The Benefits of Tech in Education
As stated, tech itself isn’t the problem or issue: it’s how it is used, and how frequently. Not only does improper use of tech plague education, but it can affect other sectors too; thus, solutions can be similar.
According to Dr Mohammed, “Studies have shown that technology can help learning, especially for students who would not otherwise have access to certain learning experiences. Technology can make personalised, mastery-based, data-driven learning possible for each student”.
Typing needn’t replace learning to write with a pencil, and screen time can be minimised with the use of games, robots, and tech toys, which also function to teach computational thought. Multi-media products can fill the deficit where traditional schooling methods can’t, which is where blended learning takes places. Children will still learn what they need to, but with technology they can have enhanced learning experiences tailored to their needs. For instance, the stronger student in class will have access to materials which challenge them at their own pace, and extra resources to supplement the core material can be available for those who need them.
Distinguishing between tech in class and computational thought is vital. It’s not enough for education to have infrastructure without expanding the curriculum to contain theory and practice in computational thought. Furthermore, there is a risk of schools adopting tech just to have it, without instituting change in what content is learned and how students learn it.
In response to whether children need more access to screens and technology, Dr. Martin Ebner of the Graz University of Technology argues that “the main goal is to make the youth more responsible towards technologies, more fit to a digital future”, and educating them towards “computation thinking skills”.
The effects of this would be a generation of schoolchildren who understand how computers work.

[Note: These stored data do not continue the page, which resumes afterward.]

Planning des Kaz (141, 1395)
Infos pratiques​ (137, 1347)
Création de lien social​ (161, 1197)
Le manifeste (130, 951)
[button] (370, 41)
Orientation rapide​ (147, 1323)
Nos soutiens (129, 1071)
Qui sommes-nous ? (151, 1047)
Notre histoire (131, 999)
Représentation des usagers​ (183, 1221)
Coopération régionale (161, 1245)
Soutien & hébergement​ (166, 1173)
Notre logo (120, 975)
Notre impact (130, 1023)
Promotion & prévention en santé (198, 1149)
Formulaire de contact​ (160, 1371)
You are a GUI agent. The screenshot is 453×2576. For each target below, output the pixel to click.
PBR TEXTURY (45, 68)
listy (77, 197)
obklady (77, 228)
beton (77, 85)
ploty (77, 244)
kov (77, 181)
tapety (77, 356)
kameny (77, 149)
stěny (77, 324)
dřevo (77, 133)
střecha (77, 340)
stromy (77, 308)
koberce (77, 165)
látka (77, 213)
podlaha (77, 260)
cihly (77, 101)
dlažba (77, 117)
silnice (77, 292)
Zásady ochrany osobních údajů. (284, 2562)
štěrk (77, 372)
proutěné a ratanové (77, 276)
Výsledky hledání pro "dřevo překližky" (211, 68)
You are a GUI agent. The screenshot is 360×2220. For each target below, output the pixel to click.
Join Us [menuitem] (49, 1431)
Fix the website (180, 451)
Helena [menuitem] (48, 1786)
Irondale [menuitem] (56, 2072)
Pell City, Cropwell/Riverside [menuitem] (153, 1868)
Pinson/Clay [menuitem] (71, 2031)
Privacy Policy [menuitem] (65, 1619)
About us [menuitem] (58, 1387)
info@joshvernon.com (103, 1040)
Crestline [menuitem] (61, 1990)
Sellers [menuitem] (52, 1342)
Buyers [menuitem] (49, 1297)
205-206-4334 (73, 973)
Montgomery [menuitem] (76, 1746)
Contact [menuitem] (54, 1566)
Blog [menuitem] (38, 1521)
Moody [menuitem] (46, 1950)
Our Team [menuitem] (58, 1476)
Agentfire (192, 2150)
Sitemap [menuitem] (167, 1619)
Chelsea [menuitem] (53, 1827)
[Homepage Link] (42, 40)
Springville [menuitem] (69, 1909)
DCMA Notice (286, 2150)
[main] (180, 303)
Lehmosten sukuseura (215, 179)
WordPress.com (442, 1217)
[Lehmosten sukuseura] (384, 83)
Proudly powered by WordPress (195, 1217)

Computational thinking involves problem-solving through decomposition, which is when you learn how to solve problems by breaking them down to smaller ones, knowledge of algorithms, pattern recognition, and so on in this area. It seems the problem isn’t so much about screen time as it is about skill practice. Dr. Ebner explains that the same conceptual practice can come in the form of games and robotics, not just tablets and interactive whiteboards. Being presented with tech and knowing how to use it is one important aspect of IT in education, but learning to be “creative towards the use of different kinds of technologies” is the next step, according to Dr. Ebner.
Technological progression could be more enhanced when new generations have been part of its development since childhood.
Allowing Tech to Find its Place
If technology is to be maximised and enhanced for educational settings, it means we should focus on teaching computational skills through blended learning. It’s not enough to have tech-equipped classrooms; we need to have task-driven tech where creativity is encouraged.
The risk that tech can be used for entertainment rather than education should be obvious, yet it’s entirely avoidable. The teacher’s role in the classroom is like the principal’s role in the school; deciding to what extent the different technologies will be used, and how often. Teachers can use software to see what the students are using in class and monitor it, while principals can ensure their security restricts access to certain areas of the internet.
For it to have an effective place in our classrooms, the experience of using tech needs to be dynamic and spread across different platforms, incorporating multimedia products. In other words, a blended learning approach. Vitally, the encouragement of experimentation towards it – and creativity with it – will ensure students today are digitally-minded for tomorrow. If we can create spaces for creativity towards tech, the internet, and AI, we’ll be better-equipped to introduce new generations to our tech-based world who, in turn, will be better-prepared to thrive in it.